Back in Blighty!
So I’ve been slack on the blog updating front recently…that’s cause I haven’t been climbing!! But now I’m back, and, most importantly, I’m back in Britain!
This week, PJ and I are doing a road trip around Wales and a bit of England, giving PJ a taste of the British Trad climbing!
Our plan is roughly as follows:
Today and tomorrow = Pembroke: We’re staying with my Ma and Pa Evans at the moment in Swansea, which means a little more driving, but a comfortable bed and nice food in the evenings! I’m going soft…
Tuesday – drive to North Wales, maybe an evening on Llanberis slate. I have my eyes on Poetry Pink on the Rainbow Slab. We’ll see. On Tuesday night we are guests with Jo and family in Abergele.
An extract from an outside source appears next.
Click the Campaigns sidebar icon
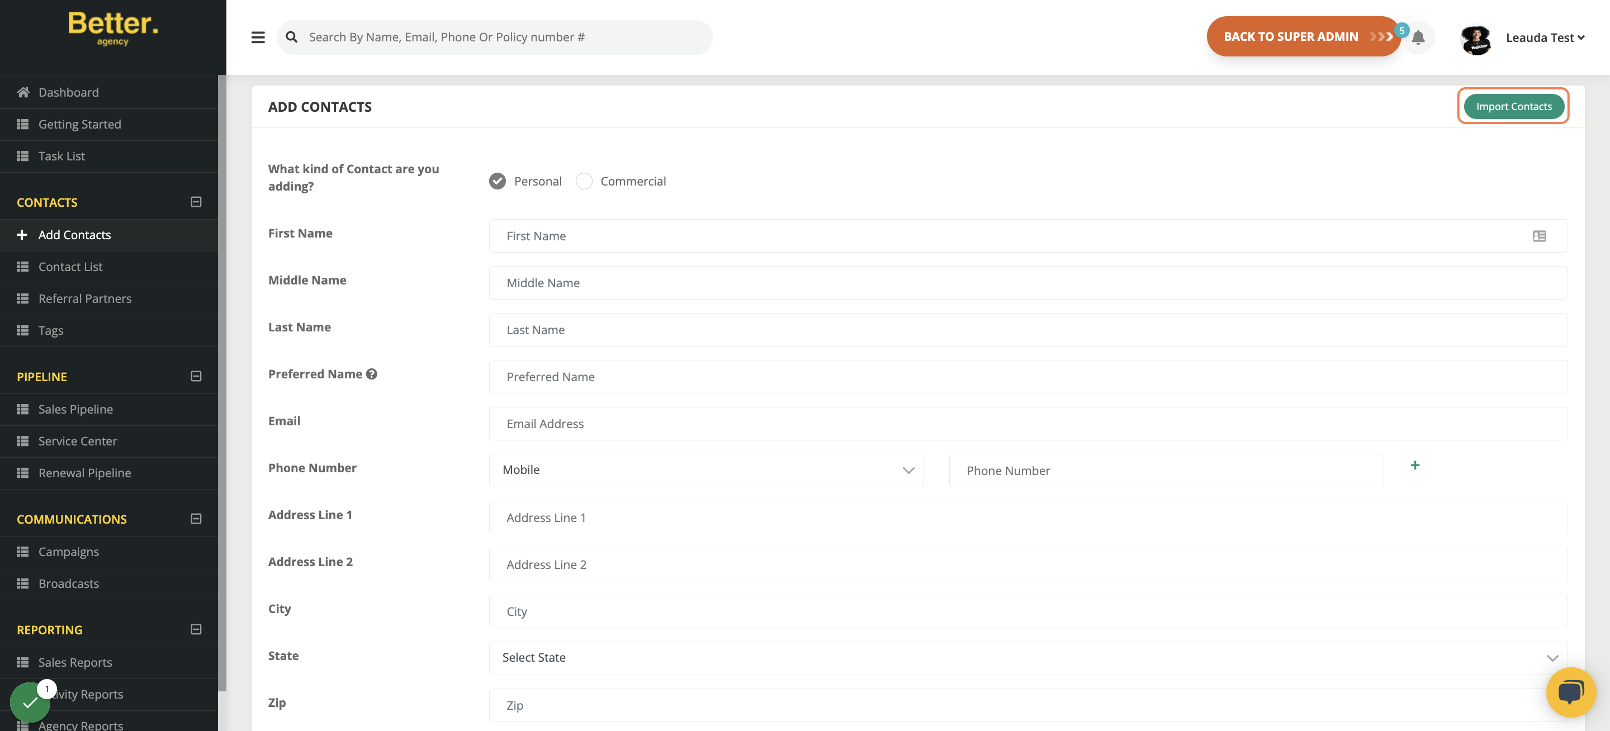The height and width of the screenshot is (731, 1610). (22, 552)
Wednesday-Thursday: Jo has taken these two days off and so will be joining us to climb in North Wales. No firm plans yet but maybe some sort of adventure up on Cyrn Las, with The Skull? Maybe a day on Scimitar Ridge? Maybe even up to cloggy if it’s dry? We’re staying a night in the CC hut in the pass, and then thursday night back in Abergele.
Friday – drive to the Peak, climb at the Roaches. I have a loong ticklist of slabs there: Elegy, Smear Test, the Swan, Chalkstorm, Track of the Cat, Wings of Unreason etc. Friday night we meet up with Ian, Paul, Fran and Kenny to camp.
Saturday – one of the eastern edges. Probably somewhere like Curbar or Millstone. I should imagine that Stanage will be heaving. Another night in the campsite.
Sunday – lazy morning, maybe a bit of bloddering, drive to airport, home to BCN.
Sounds fun, huh?!
Yesterday we had a quick afternoon on Gower to warm up. PJ did the classics Isis (HVS) and Lazy Sunday Afternoon (E2), and I ticked one of the few routes I hadn’t yet done on Fall Bay Buttress, Seth. It starts up Osiris/L.Sun.Aft. before splitting off right and up a nice crack. It gets E1 5c but at that grade it is a total sandbag, I reckon in another part of the world it would be soft E3!! (Gower is reknowned for it’s stiff-grades – small man syndrome reaction to Pembroke I reckon!)
The tide had come in, and with Yellow Wall still bird-banned, we walked over the other side of the headland to Trial Wall at Rhossili. Very different in style, a smooth quarried wall with some fingery routes. I did the Adulteress E2, which I’d be meaning to do since I saw it on the cover of the 91 guide (20 years ago! – I started climbing a few months after that guide was released!) , and PJ did the semi sport route next door, Blackman’s Pinch. It gets E4 but with a couple of bolts protecting the two cruxes, it feels more like 6c/+. Disappointingly, I fell off when following him, which doesn’t bode too well for the rest of the week!
So, off to Pembroke today, in theory, but would you believe it, it’s raining…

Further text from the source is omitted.